Planète Dans une nouvelle étude, des scientifiques belges expliquent pourquoi la Terre alterne ères glaciaires et périodes plus chaudes. Notre planète devrait échapper au prochain âge de glace. La raison : l'Homme et le réchauffement climatique sont passés par là.

Imaginez la Terre, recouverte de grandes calottes glaciaires, grandes comme dix fois le Groenland actuel en Scandinavie - la glace recouvre l’Ecosse - et comme 15 fois le Groenland sur l’Amérique du Nord. Celle-ci est recouverte d’un dôme de glace de 3 000 mètres d’altitude ! La température moyenne de la planète est de cinq degrés plus basse qu’actuellement. Soit, en Europe, 10 à 15 degrés en moins… A cause de l’accumulation de cette glace, le niveau des mers est plus bas de 120 mètres. C’était l’état de la planète lors du dernier "maximum glaciaire", il y a 20 000 ans. Depuis, la température s’est réchauffée et les glaces ont fondu.

Energie reçue du Soleil

Depuis deux millions et demi d’années, les périodes glaciaires et interglaciaires (plus chaudes, semblables à la période actuelle) se sont succédé. Pourquoi ces cycles ? C’est à cette question qu’a pu répondre une équipe de scientifiques belges et britanniques, à l’aide d’une formule mathématique "toute simple".

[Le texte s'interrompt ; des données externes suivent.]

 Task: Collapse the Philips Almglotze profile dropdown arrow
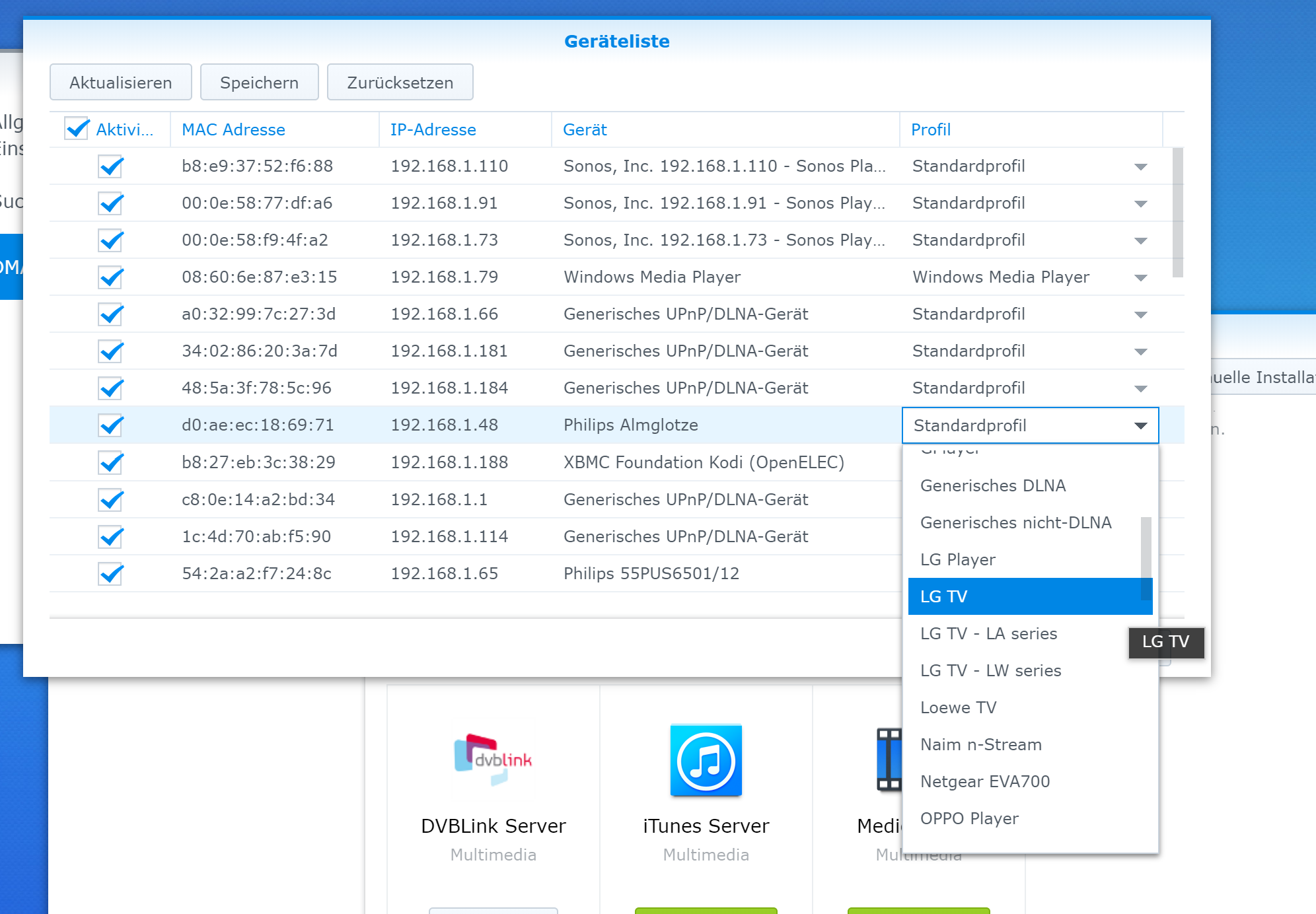(1140, 426)
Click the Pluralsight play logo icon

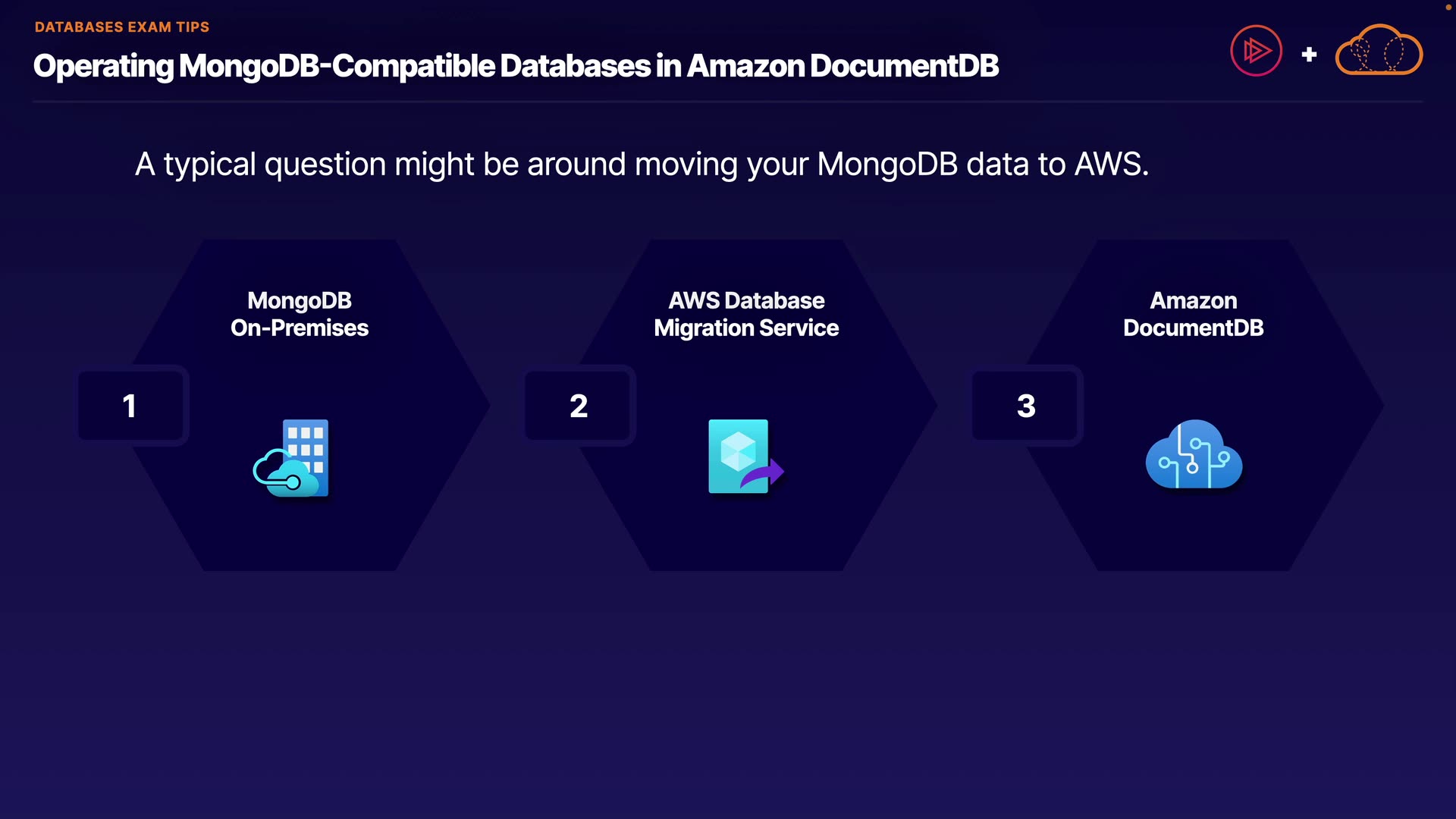click(1256, 52)
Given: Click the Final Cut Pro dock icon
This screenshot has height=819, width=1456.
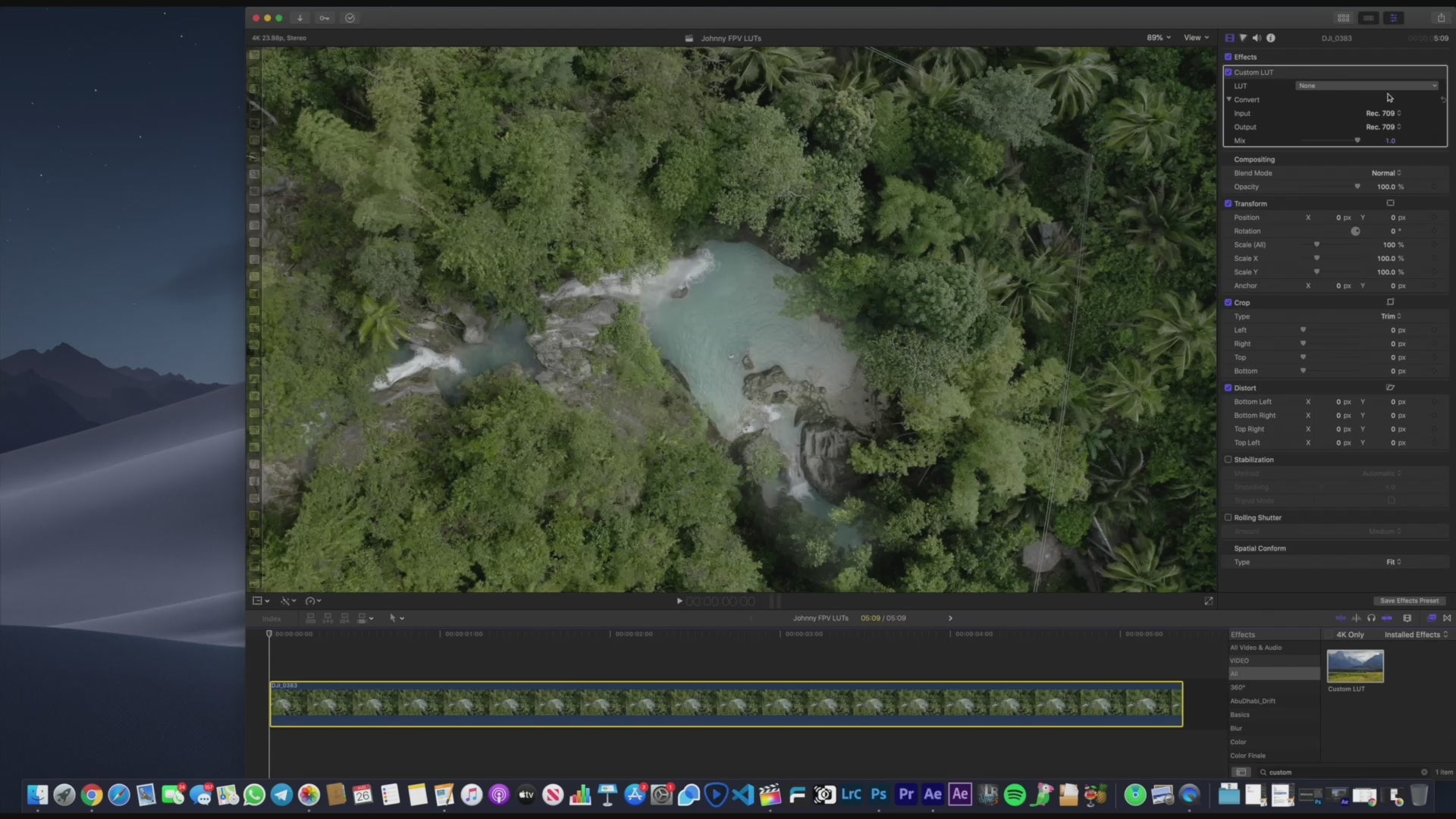Looking at the screenshot, I should 770,795.
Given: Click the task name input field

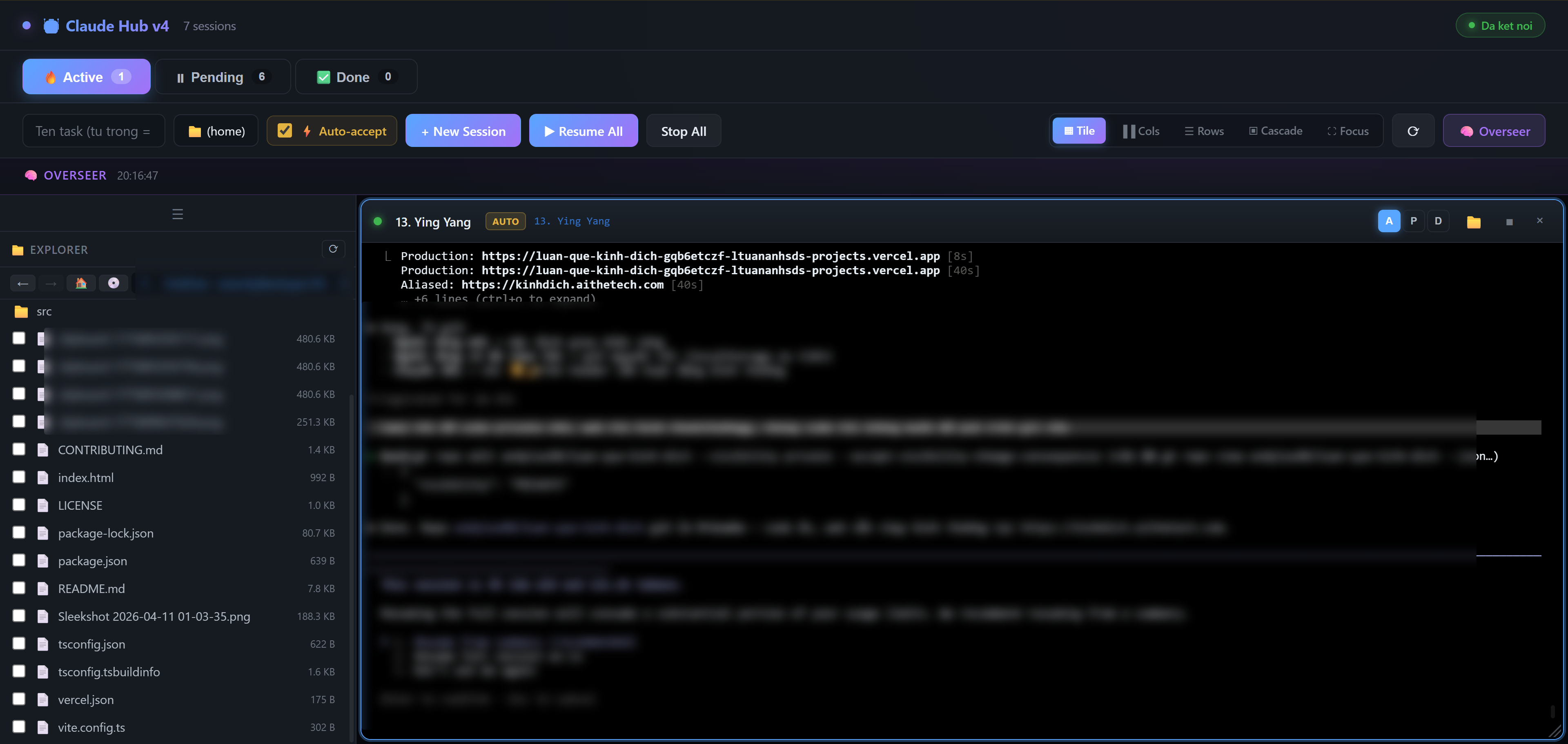Looking at the screenshot, I should (x=93, y=131).
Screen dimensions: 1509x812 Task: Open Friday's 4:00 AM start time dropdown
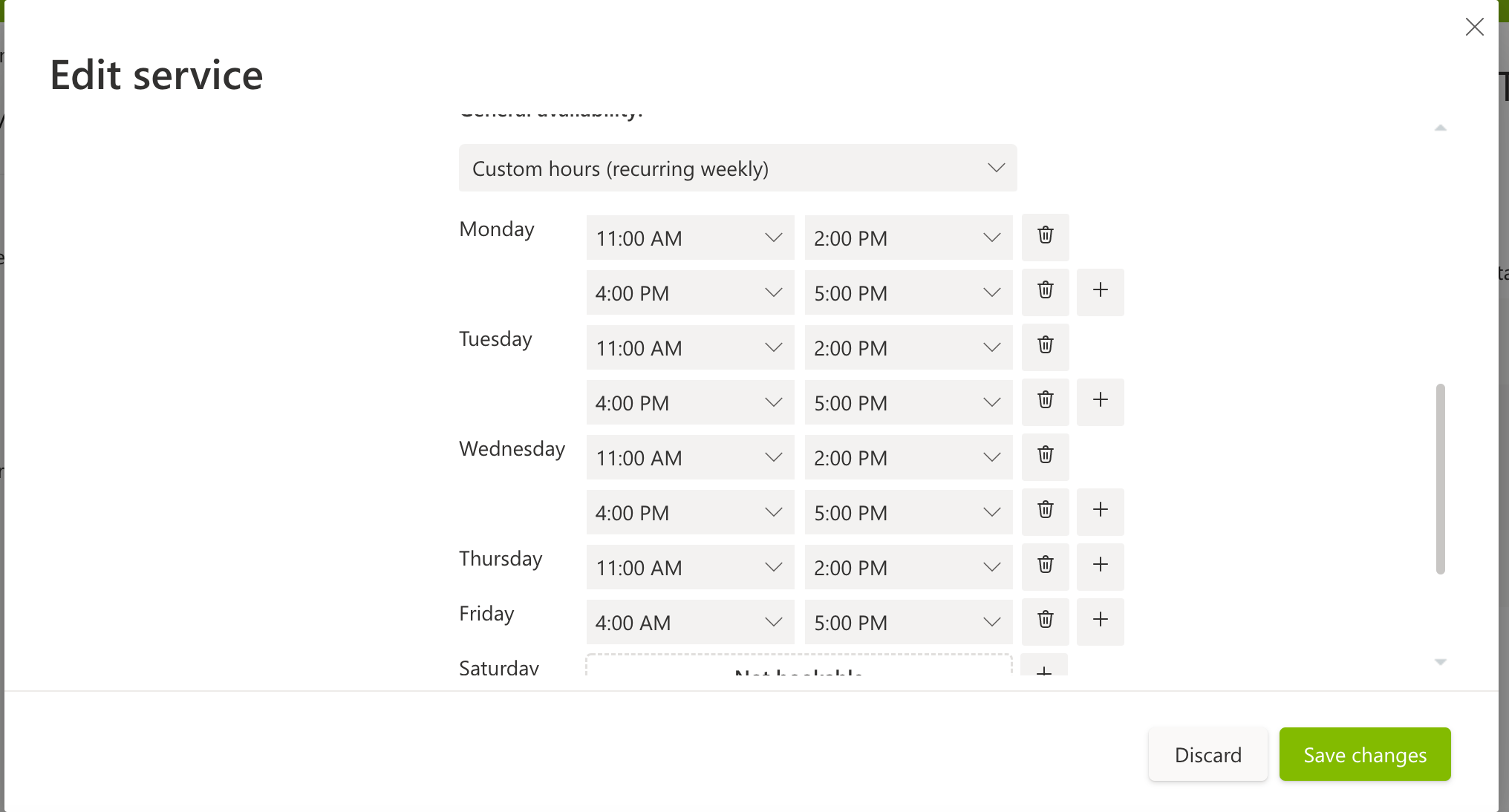(x=689, y=623)
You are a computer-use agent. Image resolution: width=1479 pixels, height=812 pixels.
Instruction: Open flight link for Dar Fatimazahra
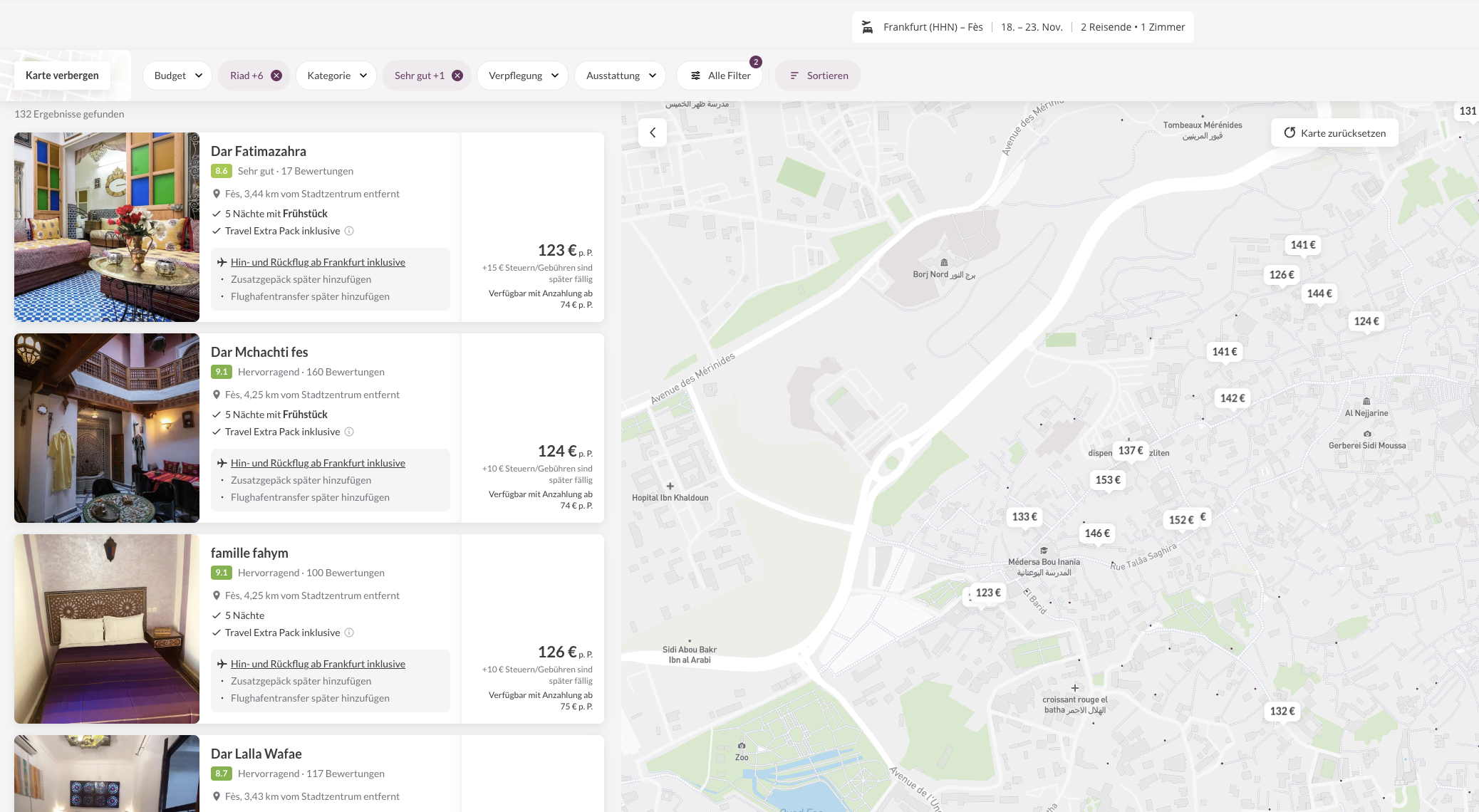(318, 262)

La science avait cependant déjà une part des explications : ces cycles sont dus, en partie, à la variation d’énergie que l’on reçoit du Soleil. Et cette "chaleur" a moins à voir avec la puissance du Soleil en elle-même (oui, elle peut varier) qu’à la position de la Terre par rapport au Soleil. Plus le Soleil est proche, plus l’énergie solaire est importante et plus les glaces fondent. Cette position varie notamment à cause du changement d’inclinaison de l’axe de rotation de la Terre, ou de la modification du moment de l’année où la Terre est la plus proche du Soleil. La concentration de CO2, liée à des phénomènes naturels comme la tectonique des plaques, joue aussi un rôle. Si le gaz carbonique baisse sous un niveau critique, il fait assez froid pour accumuler de la glace.